→ **WHAT IS EXPECTED**: From the entries below, copy every line that holds the word "Tanjung".

→ **DATA PROVIDED**:
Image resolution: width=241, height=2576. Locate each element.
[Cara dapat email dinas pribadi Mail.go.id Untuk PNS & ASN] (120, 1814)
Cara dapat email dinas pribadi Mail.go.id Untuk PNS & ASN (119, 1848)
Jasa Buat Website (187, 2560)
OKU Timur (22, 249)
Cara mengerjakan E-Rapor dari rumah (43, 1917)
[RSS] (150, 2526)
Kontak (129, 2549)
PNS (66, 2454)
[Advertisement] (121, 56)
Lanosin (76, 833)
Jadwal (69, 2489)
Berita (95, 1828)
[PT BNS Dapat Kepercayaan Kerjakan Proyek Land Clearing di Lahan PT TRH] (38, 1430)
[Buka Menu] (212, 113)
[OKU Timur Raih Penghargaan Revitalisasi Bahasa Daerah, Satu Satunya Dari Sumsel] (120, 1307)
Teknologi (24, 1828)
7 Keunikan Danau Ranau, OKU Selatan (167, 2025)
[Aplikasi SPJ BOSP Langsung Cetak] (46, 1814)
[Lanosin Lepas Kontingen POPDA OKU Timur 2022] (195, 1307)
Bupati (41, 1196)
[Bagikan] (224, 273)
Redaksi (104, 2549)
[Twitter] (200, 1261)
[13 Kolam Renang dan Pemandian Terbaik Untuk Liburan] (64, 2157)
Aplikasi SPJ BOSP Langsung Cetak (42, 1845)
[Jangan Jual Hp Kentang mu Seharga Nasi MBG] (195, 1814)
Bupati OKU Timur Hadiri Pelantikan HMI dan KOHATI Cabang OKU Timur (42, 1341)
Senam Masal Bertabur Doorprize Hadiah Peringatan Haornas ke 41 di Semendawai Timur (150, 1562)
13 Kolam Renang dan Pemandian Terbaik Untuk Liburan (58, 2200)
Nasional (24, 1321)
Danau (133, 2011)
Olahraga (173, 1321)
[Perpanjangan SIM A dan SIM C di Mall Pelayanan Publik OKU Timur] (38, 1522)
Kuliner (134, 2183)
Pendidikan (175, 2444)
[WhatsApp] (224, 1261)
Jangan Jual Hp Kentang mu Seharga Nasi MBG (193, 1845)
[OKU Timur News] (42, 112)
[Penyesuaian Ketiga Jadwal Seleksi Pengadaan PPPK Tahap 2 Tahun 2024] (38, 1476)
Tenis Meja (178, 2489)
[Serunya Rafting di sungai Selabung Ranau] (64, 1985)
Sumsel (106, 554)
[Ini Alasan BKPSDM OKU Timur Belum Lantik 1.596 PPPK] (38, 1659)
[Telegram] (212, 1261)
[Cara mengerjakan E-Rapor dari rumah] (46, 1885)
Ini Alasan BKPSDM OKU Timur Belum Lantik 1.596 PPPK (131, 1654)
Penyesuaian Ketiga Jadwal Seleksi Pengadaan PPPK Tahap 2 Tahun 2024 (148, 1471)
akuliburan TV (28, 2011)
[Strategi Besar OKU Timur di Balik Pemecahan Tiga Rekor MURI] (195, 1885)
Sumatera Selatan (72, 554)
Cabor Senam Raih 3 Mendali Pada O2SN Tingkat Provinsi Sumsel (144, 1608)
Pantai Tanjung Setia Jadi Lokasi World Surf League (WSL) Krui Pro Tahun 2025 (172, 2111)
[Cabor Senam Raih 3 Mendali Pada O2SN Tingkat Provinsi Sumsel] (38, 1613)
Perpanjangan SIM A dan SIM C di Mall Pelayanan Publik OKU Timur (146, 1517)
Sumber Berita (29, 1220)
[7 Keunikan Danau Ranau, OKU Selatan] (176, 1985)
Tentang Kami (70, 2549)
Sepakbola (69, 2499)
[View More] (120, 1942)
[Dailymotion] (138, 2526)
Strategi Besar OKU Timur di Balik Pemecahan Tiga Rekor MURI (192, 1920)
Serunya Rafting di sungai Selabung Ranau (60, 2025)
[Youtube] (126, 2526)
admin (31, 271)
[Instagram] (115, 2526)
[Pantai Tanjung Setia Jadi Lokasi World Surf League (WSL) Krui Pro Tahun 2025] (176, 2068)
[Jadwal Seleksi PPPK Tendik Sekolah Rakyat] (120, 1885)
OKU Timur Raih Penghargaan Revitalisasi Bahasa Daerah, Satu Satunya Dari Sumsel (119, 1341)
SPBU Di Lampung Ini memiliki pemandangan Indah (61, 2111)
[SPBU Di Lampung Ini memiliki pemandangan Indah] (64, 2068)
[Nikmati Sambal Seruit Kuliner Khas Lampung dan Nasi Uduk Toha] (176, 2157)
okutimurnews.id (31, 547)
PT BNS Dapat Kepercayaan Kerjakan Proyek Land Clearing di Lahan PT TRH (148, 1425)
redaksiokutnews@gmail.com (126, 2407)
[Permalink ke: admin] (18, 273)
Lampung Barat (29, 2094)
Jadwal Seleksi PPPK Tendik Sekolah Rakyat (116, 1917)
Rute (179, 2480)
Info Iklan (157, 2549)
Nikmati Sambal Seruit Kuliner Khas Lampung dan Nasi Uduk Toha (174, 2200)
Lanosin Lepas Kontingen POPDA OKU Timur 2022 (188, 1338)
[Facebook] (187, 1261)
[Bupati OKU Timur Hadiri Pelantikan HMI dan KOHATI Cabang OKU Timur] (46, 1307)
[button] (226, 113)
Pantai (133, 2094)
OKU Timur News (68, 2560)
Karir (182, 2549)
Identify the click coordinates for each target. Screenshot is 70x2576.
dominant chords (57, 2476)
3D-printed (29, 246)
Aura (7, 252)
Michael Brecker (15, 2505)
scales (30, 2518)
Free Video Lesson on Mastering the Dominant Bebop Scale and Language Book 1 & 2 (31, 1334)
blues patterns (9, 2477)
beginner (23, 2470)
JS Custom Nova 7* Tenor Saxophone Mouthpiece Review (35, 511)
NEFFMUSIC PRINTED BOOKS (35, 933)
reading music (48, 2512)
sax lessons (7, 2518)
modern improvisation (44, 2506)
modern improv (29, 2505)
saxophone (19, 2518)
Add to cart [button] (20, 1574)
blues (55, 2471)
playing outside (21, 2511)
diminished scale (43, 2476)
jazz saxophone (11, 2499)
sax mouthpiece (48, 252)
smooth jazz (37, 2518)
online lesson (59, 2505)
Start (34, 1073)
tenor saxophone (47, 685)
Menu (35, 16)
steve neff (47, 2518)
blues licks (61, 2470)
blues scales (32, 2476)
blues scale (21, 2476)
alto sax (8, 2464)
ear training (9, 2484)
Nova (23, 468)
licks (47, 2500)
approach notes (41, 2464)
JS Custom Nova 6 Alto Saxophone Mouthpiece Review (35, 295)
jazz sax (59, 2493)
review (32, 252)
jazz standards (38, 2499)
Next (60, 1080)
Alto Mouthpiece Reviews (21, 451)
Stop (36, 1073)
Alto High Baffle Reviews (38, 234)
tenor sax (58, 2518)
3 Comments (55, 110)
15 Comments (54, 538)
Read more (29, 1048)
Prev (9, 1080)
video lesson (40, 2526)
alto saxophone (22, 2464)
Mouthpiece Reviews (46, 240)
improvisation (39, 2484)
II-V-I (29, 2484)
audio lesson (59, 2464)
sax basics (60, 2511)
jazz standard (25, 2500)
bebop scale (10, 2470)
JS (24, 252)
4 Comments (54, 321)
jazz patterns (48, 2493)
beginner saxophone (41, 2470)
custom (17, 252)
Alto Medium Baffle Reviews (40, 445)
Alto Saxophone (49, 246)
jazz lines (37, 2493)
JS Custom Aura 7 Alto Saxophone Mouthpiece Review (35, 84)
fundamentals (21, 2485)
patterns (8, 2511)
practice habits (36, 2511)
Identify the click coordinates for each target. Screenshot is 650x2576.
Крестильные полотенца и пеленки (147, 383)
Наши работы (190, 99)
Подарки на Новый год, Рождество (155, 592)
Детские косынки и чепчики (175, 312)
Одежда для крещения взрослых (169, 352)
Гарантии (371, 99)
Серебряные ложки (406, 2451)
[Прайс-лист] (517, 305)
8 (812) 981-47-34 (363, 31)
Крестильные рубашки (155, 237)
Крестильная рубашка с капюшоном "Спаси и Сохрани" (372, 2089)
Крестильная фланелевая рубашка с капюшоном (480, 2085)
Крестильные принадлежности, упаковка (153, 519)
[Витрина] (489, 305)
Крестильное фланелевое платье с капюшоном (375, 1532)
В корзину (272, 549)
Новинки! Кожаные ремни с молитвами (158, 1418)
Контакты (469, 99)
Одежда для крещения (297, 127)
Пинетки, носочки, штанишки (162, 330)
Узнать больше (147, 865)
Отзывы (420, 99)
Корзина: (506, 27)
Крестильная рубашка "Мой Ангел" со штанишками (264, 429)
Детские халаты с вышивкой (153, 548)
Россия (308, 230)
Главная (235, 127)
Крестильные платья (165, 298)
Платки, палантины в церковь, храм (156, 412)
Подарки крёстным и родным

→ **ANSWER SPACE**:
Pantai Tanjung Setia Jadi Lokasi World Surf League (WSL) Krui Pro Tahun 2025 (172, 2111)
[Pantai Tanjung Setia Jadi Lokasi World Surf League (WSL) Krui Pro Tahun 2025] (176, 2068)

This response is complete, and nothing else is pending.